• **Work to complete**
Bring together copies of the lines in the data below that contain the word "computer".

• **Listed entries**
Segment Open
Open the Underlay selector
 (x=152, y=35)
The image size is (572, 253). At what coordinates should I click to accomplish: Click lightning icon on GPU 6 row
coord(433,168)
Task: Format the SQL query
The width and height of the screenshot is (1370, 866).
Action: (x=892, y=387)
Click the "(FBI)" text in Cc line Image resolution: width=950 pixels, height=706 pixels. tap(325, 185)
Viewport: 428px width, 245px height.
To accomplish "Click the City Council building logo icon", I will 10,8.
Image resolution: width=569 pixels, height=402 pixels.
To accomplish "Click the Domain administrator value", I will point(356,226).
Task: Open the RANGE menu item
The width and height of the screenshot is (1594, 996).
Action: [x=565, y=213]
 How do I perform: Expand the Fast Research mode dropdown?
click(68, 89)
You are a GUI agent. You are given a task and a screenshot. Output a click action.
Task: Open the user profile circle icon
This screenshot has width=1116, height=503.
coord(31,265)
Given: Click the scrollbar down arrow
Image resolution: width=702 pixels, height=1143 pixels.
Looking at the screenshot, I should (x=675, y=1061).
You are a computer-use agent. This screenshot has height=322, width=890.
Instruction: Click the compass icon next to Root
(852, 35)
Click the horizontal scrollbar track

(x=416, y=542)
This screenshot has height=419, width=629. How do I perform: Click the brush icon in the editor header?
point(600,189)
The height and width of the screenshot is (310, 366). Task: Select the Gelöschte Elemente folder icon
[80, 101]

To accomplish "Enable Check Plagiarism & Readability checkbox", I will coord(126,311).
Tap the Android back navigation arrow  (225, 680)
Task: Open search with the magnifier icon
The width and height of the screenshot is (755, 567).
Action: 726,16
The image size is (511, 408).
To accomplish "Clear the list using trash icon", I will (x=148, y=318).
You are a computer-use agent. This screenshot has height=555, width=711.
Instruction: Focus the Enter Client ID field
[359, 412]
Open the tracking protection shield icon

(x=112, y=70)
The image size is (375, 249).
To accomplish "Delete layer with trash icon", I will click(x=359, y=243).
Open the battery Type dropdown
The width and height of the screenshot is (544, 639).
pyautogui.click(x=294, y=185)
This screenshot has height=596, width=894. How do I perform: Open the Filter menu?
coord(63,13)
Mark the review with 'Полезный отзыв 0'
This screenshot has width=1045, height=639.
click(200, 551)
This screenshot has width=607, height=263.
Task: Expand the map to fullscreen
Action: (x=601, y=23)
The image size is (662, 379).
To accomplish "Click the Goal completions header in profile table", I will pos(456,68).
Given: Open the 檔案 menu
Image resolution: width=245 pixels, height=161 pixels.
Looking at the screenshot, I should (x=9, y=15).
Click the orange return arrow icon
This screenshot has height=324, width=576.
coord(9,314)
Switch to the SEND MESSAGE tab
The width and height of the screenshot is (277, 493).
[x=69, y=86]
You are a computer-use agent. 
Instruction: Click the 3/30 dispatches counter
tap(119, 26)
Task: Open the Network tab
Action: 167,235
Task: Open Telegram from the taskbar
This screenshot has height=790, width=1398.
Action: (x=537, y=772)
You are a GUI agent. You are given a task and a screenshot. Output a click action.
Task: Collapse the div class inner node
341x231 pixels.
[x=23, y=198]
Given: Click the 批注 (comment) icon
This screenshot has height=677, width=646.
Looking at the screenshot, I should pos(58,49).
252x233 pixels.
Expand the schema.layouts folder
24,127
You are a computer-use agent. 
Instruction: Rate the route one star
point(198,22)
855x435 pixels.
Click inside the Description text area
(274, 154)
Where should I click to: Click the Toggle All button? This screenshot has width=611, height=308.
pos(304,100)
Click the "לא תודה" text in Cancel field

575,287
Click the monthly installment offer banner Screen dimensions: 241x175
Segment Closed
• **Exercise output**
You are a computer-use agent. This screenshot has height=322, width=890.
You are a computer-use agent. This screenshot has height=555, width=711.
You are a computer-use agent. 
You are a computer-use agent. 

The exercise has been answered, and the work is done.